Power Spectral Density from Probability Density Function

Question

The samples of a signal $x[n]$ are i.i.d. and follow a triangular pdf with $a = 0,\ b = 2,\ c = 1$:

The DC-power of the signal is

$$\mu_x^2 = \big(\mathbb{E}(X)\big)^2 = \left(\int_{-\infty}^{\infty} x f_x(x)dx\right)^2 = 1$$

the total power of the signal

$$\mathbb{E}(X^2) = \int_{-\infty}^{\infty} x^2 f_x(x)dx = \frac{7}{6}$$

and the variance (AC-power) as

$$\sigma^2 = \mathbb{E}\big((X-\mu_x)^2\big)= \mathbb{E}\left(X^2\right)-\mu_x^2 = \frac{1}{6}$$.

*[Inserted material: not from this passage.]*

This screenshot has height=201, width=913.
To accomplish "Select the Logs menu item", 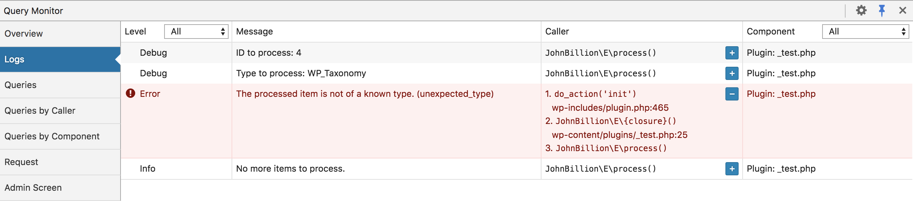I will point(15,59).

Thus I thought, that the PSD of the signal has the following form:

$$ S_{xx}(e^{j\omega}) = 2\pi \delta(\omega) + \frac{1}{6}$$

as the AC-power results in a constant value over the whole spectrum and the DC power in a Dirac-Delta at $\omega = 0$. Furthermore, the integration over the PSD should return the total power of the signal: $$ \frac{1}{2\pi} \int_{-\pi}^{\pi} S_{xx} dx = \mathbb{E}(X^2) $$

Is my solution correct or did I miss something? Can this procedure be done for every probability density function under the assumption that all samples of $x[n]$ are iid?

Answer 1

If the $x[n]$ are i.i.d. random variables with mean $\mu$ and variance $\sigma^2$, then the power spectral density of this discrete-time random process (which is effectively white noise plus a possibly nonzero mean $\mu$) is what you have calculated. The shape of the common pdf of the random variables is irrelevant in all this except insofar as the shape determines the mean and variance; for example. you would get the same PSD if the $x[n]$ were Gaussian random variables with mean $\mu$ and variance $\sigma^2$.

Answer 2

as the AC-power results in a constant value over the whole spectrum

Why would it ? In general you can't make a connection between the PDF and the PSD. They tend to be independent. I.e. your AC noise signal could be white (your assumption) but it could also be pink or brown or many other spectral shapes.